Amò is neopolitan for love (Part 2)

Link to Part One

Link to Part Three

After my friend and I left Sorrento, to my surprise, you called me everyday. Until one day you didn’t. So I texted you “Grazie per tutto, addio!” “Thanks for everything, goodbye!” You called immediately and invited me to “turna a Surriento” for a week, “like the song,” you said. You’d rent us a villa you said. “OK!,” I said.

That fall, I was working on an organic farm outside of Forli. You showed up to help out in the vegetable garden with your Gucci belt on. We rode horses after mucking the stalls. You were terrified and I, as I often did, just acted as if you could do it all without a shred of doubt for your capacity. You loved Valentina. She came when you called her from the pasture. I can still hear you calling, “Vaaaallllleeennnntiiiiiiiiiinaaaaaaaaa!” 

You came to visit again and were weeping when I said, “Welp, I guess this is the end!” You said, “Daiii vieni a Sorrento!” “Come on, come to Sorrento.” I said that I would do no such thing, I’m a serious woman. “I’m not going to just move across the Atlantic ocean for some man.” “Just take a look, just in case!,” you appealed.

I googled “study abroad Sorrento” and had an ideal job, even if you weren’t in the picture, within 24hrs transforming a local language school into a full-fledged study abroad center.

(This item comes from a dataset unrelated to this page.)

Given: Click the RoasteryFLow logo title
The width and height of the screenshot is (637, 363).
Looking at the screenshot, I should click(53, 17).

And within the year of me living and working there, we did. I’d miss many evenings in the piazza with you, working overtime writing Marine Biology and Volcanology syllabi. You never chastised me for working too much, you told your friends that I was a ragazza molto in gamba. Capable, smart, determined.

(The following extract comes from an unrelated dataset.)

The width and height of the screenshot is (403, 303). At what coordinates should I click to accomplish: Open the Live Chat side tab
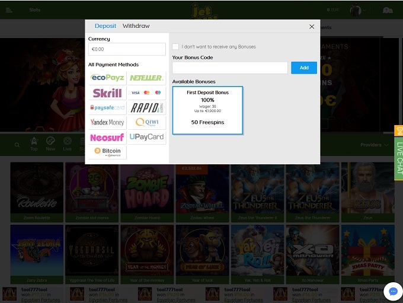coord(399,153)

I can still smell the sun as I recollect my time with you there, sotto il sole sorrentino. I’m glad to have the sun damage on my shin, like a tattoo, reminding me. We would park the scooter in the olive grove and then climb down to where there were just towels and bodies soaking up the sun, and a tiny shed offering ice cold cans of beer. I never liked the beach or staying in the sun but I liked laying on the sun-drenched windstrewn cliffs there with you.

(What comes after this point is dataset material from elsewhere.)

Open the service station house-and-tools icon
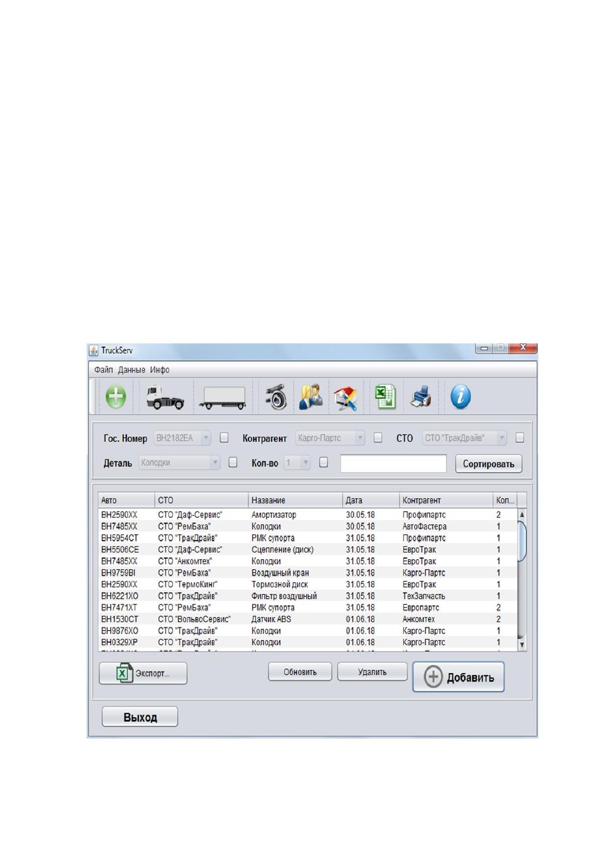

We lived in a lemon grove near your best friend. We’d scooter down the cobblestone path with walled vineyards on either side. On the way to work, we’d hurriedly get espresso and donuts. On hard days, in your characteristic infinite tenderness, you’d bring me gnocchi alla sorrentina for lunch. 

You’d park your scooter outside the window when I made dinner and dramatically declare, “I feel like one of those men that have a wife at home with dinner waiting for him!” I’d reply, “Amò, amore mio, take out the trash, clean the toilet and do the dishes!” Amò is neapolitan for Love.